---- MATERIAL FOR THE TASK

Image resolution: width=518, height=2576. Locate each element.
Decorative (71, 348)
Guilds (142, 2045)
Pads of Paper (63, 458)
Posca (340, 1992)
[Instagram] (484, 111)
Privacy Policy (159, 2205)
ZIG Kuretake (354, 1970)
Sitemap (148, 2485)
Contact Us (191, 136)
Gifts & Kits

--------

An exact copy of every line above is needed.

Image resolution: width=518, height=2576. Locate each element.
Decorative (71, 348)
Guilds (142, 2045)
Pads of Paper (63, 458)
Posca (340, 1992)
[Instagram] (484, 111)
Privacy Policy (159, 2205)
ZIG Kuretake (354, 1970)
Sitemap (148, 2485)
Contact Us (191, 136)
Gifts & Kits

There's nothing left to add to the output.